Provided records:
────

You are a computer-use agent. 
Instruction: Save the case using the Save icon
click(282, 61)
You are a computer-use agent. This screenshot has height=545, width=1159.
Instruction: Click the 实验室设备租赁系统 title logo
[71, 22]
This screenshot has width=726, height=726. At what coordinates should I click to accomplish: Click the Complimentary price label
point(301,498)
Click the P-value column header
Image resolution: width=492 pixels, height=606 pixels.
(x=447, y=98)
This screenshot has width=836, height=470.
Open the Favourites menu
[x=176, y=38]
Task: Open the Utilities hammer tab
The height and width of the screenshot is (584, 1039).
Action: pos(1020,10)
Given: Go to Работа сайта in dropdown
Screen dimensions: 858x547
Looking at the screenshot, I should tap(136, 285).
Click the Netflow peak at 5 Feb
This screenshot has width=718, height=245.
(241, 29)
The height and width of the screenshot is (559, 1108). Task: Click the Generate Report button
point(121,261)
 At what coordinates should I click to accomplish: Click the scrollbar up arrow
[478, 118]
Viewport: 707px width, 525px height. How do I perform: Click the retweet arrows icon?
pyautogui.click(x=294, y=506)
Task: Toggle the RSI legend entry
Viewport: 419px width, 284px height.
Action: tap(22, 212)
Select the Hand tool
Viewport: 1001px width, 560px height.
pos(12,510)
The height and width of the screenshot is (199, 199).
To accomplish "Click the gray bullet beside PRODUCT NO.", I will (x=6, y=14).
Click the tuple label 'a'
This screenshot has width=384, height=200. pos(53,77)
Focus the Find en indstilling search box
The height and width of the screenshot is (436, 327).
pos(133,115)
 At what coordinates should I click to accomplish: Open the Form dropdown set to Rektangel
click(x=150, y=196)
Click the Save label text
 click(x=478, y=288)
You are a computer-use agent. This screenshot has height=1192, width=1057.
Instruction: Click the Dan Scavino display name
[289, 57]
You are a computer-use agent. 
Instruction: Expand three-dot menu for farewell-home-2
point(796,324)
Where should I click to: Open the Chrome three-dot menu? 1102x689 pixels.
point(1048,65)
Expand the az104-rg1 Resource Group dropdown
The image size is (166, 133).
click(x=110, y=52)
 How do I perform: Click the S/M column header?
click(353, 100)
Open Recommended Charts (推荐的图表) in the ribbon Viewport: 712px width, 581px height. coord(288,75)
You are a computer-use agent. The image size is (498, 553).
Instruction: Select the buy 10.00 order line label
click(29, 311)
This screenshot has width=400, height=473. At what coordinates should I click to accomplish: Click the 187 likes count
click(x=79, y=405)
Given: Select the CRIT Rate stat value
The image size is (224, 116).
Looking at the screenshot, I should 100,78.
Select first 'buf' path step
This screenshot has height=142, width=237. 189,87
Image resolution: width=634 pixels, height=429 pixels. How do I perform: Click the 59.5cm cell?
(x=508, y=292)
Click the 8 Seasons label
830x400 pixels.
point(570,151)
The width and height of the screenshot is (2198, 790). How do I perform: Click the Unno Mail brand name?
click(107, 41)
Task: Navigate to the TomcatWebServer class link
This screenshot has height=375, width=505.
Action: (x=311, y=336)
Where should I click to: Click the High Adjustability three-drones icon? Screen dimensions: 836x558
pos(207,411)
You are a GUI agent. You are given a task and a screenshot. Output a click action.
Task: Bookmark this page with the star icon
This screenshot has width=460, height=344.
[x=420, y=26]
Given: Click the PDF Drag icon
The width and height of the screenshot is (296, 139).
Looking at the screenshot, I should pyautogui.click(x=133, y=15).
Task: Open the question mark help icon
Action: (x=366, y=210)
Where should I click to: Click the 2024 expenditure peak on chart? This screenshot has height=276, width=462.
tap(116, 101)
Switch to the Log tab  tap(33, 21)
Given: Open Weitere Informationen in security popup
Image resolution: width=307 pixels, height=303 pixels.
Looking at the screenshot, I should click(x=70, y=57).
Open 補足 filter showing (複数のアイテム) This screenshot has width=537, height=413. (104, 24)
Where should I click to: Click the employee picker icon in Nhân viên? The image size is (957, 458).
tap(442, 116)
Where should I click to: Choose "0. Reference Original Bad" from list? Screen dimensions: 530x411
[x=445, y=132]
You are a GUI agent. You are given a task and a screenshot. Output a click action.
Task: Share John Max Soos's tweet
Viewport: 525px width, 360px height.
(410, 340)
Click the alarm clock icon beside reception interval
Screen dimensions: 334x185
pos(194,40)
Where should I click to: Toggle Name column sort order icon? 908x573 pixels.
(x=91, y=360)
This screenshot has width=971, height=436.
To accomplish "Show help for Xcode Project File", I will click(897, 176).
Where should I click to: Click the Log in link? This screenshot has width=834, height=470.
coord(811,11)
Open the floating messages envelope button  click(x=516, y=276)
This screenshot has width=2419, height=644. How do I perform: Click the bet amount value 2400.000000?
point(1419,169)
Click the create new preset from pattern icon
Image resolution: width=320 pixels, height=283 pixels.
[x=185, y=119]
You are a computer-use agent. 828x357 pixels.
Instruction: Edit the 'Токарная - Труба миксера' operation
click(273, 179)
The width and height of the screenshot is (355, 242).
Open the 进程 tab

────

Exercise: Which lines hold the string "will"? Copy all of them from the data above.

Finished exercise:
To accomplish "Click the gray bullet beside PRODUCT NO.", I will (x=6, y=14).
To accomplish "Show help for Xcode Project File", I will click(897, 176).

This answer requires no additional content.